Could that be the reason?

He knew Jim was leaving in the autumn for London to indulge himself in recording with a brilliant old producer a few songs that would end up shredded and settled online.

And Cowboy could understand why he wanted that rich kid bullshit about being a fairground musician, but did Eileen have nothing to say?

She was walking with her head down until she noticed Cowboy's gaze.

-And you...?

Why do you do it?

She asked as if Jim wasn't there.

- I love good endings

.

Eileen was a good reason to sign up for that long goodbye of a couple of months now that she no longer had an address in Barcelona.

From the top floor, his father, Centauro, had kicked him out with the excuse, Son of the Great Bitch, that he needed to rent it, he, who had two or three more.

All his things were or should be in a storage room.

Somewhere he must have the receipt with the deadline of the rent that Centauro had paid him.

But before Cowboy could verbalize his indecision or leave a door open, Jim spoke:

"Yes, if you come, I love you well."

"Fuck off, pretty face."

Eileen's gaze nailed like a wooden stake where Jim should have had a heart.

"There is no such thing, damn it. You tell each other worse things," he wanted to tell her.

"But you're not us," she would have answered. "You don't know where and how to hit."

-Ignore him.

Come on.

Nobody is going to take care of anybody.

Cowboy took another Alhambra from the fridge, opened it and, without answering, went out to the cool.

He immediately took as long a first drink as he could.

He was upset but couldn't say why either.

It was a mixture of trampled feelings, of sensations above and below that he knows that if mishandled they will end up on the infected edge.

As the cigarette was lit, his hands shook.

He knew what he needed in those moments.

He made out a crowd of well-known people, musicians,

roadies

, guest ladies and gentlemen, and headed towards them, dragging his screwed leg a bit, the leg that hadn't taken a four-story fall, his leg sore as always after a performance. .

It wasn't jealousy, it was never jealousy.

It was something more complex than he had ever been able to express with words, only with songs.

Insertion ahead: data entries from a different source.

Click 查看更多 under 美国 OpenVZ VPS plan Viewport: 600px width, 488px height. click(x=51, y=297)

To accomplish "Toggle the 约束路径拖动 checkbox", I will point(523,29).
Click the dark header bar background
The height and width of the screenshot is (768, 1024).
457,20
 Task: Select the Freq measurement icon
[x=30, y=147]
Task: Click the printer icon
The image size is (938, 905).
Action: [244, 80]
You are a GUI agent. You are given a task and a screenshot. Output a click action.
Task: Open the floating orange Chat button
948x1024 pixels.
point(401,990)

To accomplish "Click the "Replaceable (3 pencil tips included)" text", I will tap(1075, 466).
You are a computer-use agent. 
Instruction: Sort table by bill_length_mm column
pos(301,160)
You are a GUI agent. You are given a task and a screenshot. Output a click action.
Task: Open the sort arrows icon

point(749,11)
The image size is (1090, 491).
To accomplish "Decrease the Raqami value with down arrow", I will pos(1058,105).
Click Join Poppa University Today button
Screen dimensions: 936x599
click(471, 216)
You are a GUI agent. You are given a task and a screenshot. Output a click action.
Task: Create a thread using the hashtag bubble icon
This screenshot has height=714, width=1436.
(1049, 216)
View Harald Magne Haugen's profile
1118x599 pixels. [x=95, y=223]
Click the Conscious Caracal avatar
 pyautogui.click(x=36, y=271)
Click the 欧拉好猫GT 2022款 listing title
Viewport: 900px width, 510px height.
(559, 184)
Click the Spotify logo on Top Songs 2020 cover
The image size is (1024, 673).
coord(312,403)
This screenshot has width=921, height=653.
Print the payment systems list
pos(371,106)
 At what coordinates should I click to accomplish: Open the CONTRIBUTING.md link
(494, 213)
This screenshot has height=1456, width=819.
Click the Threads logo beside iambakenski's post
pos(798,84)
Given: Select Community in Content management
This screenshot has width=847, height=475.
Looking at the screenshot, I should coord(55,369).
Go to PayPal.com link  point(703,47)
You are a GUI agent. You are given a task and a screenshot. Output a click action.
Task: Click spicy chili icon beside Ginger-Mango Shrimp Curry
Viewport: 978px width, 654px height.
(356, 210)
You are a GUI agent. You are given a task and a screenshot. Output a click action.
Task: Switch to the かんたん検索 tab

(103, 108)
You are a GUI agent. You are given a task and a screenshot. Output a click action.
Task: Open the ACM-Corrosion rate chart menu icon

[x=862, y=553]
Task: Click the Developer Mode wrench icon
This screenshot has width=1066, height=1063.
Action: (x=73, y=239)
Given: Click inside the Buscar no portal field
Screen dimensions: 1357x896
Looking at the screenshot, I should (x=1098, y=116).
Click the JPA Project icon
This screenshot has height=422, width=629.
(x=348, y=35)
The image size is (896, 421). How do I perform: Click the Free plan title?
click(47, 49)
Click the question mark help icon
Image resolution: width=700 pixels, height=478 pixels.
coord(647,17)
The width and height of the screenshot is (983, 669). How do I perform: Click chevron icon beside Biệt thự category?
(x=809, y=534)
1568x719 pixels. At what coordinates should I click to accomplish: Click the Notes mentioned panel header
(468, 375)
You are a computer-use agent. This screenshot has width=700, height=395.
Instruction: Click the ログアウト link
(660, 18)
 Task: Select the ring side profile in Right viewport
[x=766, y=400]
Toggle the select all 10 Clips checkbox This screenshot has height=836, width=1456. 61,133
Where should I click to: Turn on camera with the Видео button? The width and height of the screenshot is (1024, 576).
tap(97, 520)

Look for it in your bookstore

You can follow BABELIA on

Facebook

and

Twitter

, or sign up here to receive

our weekly newsletter

.

Sign in to continue reading

Just by having an account you can read this article, it's free

Sign upLogin

Thanks for reading EL PAÍS

Source: elparis

All news articles on 2022-01-10

You may like

Life/Entertain 2024-04-01T16:16:23.070Z
News/Politics 2024-03-01T16:05:12.351Z
News/Politics 2024-04-06T04:26:24.801Z

Trends 24h

News/Politics 2024-04-17T18:08:17.125Z

Latest

© Communities 2019 - Privacy

The information on this site is from external sources that are not under our control.
The inclusion of any links does not necessarily imply a recommendation or endorse the views expressed within them.